The quick movement did not give the Confederates time to reload their single shot
weapons and they began to fall back in the face of the furious Union charge.
Several eyewitnesses described how the charging Federals drove Montgomery
and his cavalrymen down the street. One remembered that the fleeing
Confederates looked like a “flock of sheep.”

The retreating Southerners quickly got over and around the barricade across the
street and began to withdraw towards Courthouse Square and the Chipola River
bridge. The Federals cleared the barricade closely behind them and were
charging three and four deep down the street when the concealed volunteers and
home guardsmen suddenly unleashed a wave of musket, shotgun and rifle fire on
them from along the sides of the street. According to both Union and Confederate
accounts, virtually every officer and man at the head of the charging column was
mowed down.

General Asboth himself was severely wounded in the arm and cheek. Captain
Mahlon M. Young of the 7th Vermont fell dead from nearly one dozen wounds.
Majors Cutler and Hutchinson of the 2nd Maine were severely wounded, as were
numerous other officers and men.

The blast of gunfire, however, was not enough. A portion of the Union column
continued down the street after the retreating Confederate cavalry, while the rear
turned on the local volunteers in a ferocious firefight. The battle now degenerated
into two separate encounters. The first took place around Courthouse Square as
Montgomery and his cavalrymen plowed into the second arm of the Union attack,
which had entered town via the northern bypass and was now blocking their
escape. Hand to hand fighting broke out around the square as the Southern
horsemen shot and hacked their way through.
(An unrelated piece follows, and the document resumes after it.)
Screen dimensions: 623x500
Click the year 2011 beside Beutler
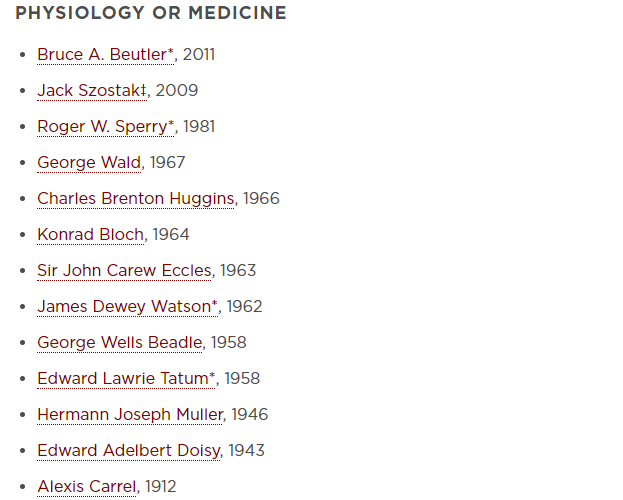click(x=199, y=55)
Colonel Montgomery himself was
toppled from his horse and captured, but a number of the cavalrymen made it
around the square and down Jackson Street to the old Chipola River bridge. Here
they made a determined stand against their Federal pursuers, with Chisolm’s
men in particular drawing praise for the manner in which they drove back the
Union attempt to seize the bridge. Finally managing to pull up the planking and
stop any further pursuit, the Confederate cavalry took up positions on the east
bank of the river and waited for reinforcements.
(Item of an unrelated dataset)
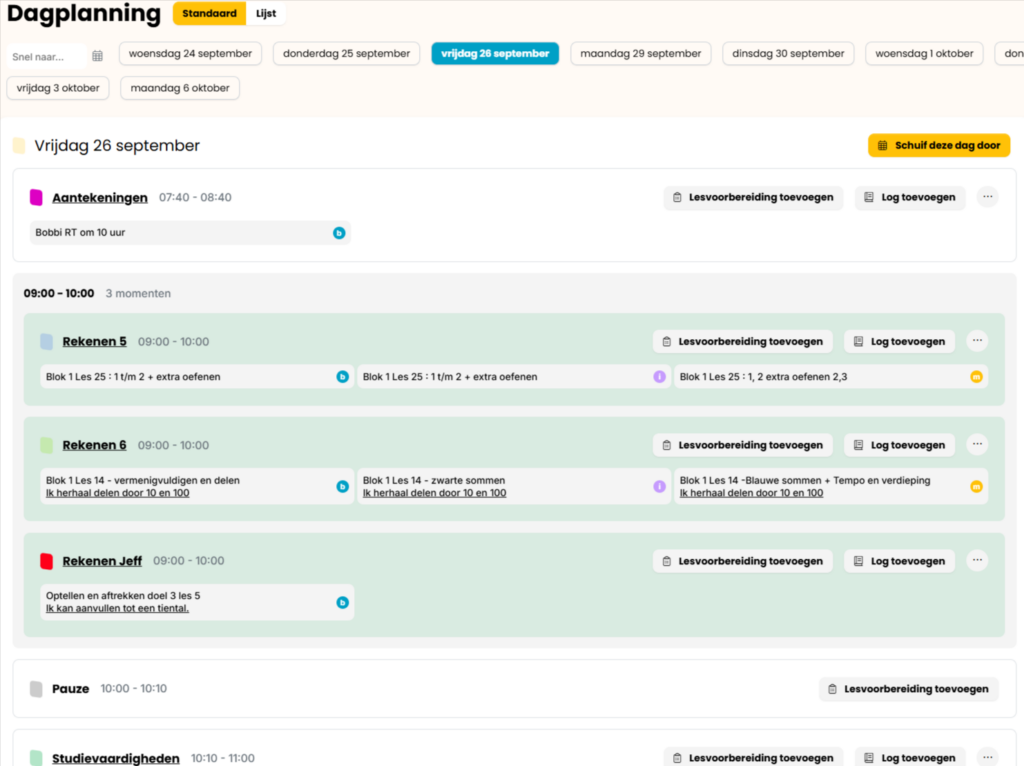Click the pink color tag next to Aantekeningen
Screen dimensions: 1024x766
(x=37, y=198)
The second encounter of the fractured battle by now was reaching its height along
West Lafayette Street. Overwhelmed by the superior firepower and numbers of the
Federal cavalry, the local volunteers had begun falling back from their positions
along the side of the street. Taking shelter in and around St. Luke’s Episcopal
Church, they continued to exchange fire with the Union cavalrymen. In order to
bring the battle to a close, the Federal second-in-command – Colonel L.L.
Zulavsky – ordered up two picked companies from the 82nd and 86th U.S.
Colored Infantries (mounted). Dismounting under a “galling fire of buck and ball,”
these African American soldiers from Louisiana fixed bayonets and charged over
the churchyard fence and into the still firing volunteers.
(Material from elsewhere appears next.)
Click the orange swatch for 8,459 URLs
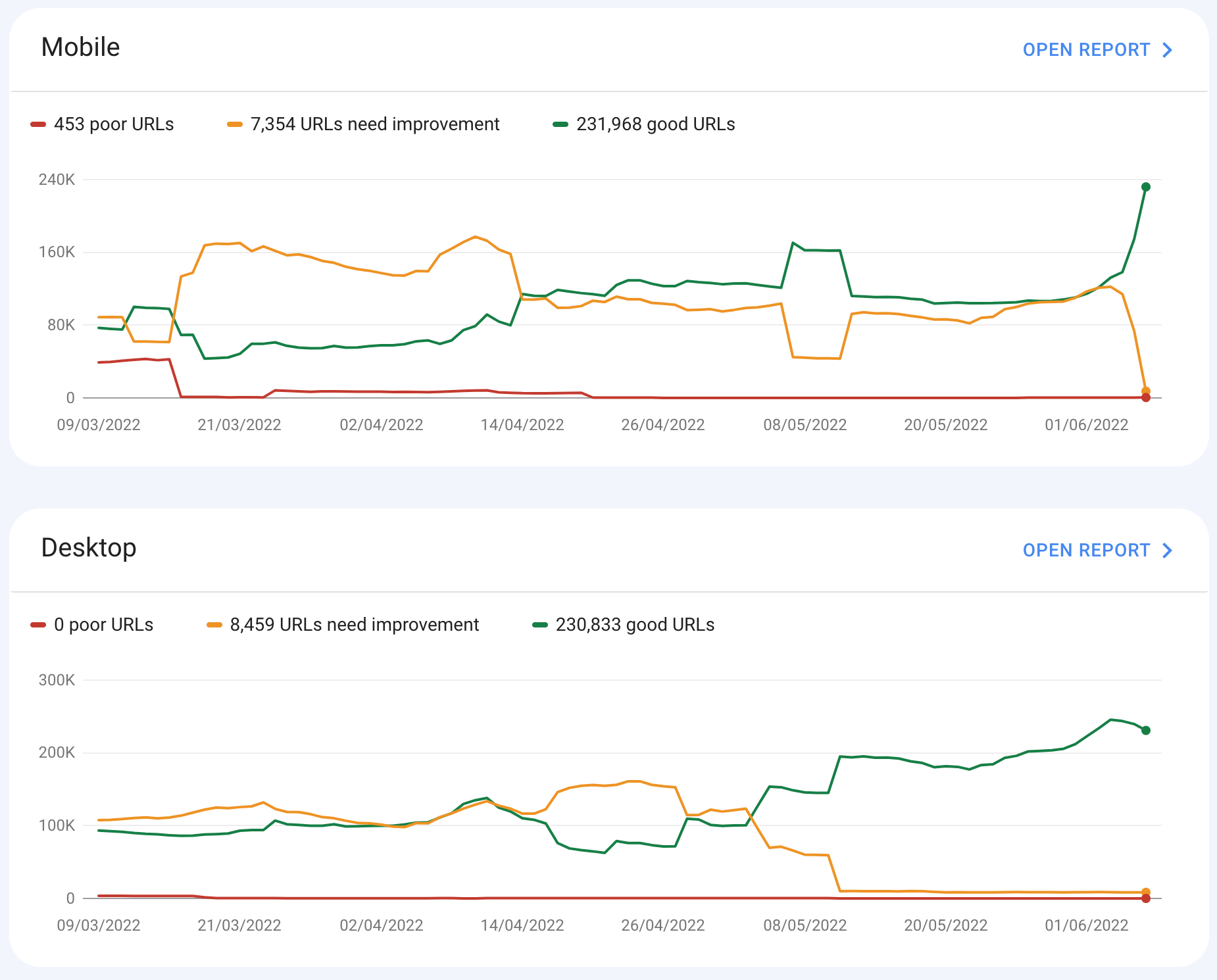The width and height of the screenshot is (1217, 980). point(214,625)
Realizing that the day was lost, Captain Jesse Norwood of the Marianna Home
Guard surrendered. Since Norwood and most of his men were in civilian clothes,
however, it took a few minutes to restore order. Several wounded Confederates
later claimed they had been shot or struck after the surrender. Union officers
confirmed this in their private accounts, noting that it took some time to restore
discipline.

Even the final surrender of the “Cradle to Grave” failed to bring the fighting
completely to a close. A few Confederates remained holed up in the church and
two neighboring homes and continued to snipe away at the Federal soldiers.
When they refused to surrender, Zulavsky ordered them burned out. St. Luke’s
and the neighboring homes of Dr. R.A. Sanders and Mrs. Caroline Hunter went up
in flames. The bodies of four men were later found severely burned in the ashes.

The Battle of Marianna, remembered by some as “Florida’s Alamo,” was over.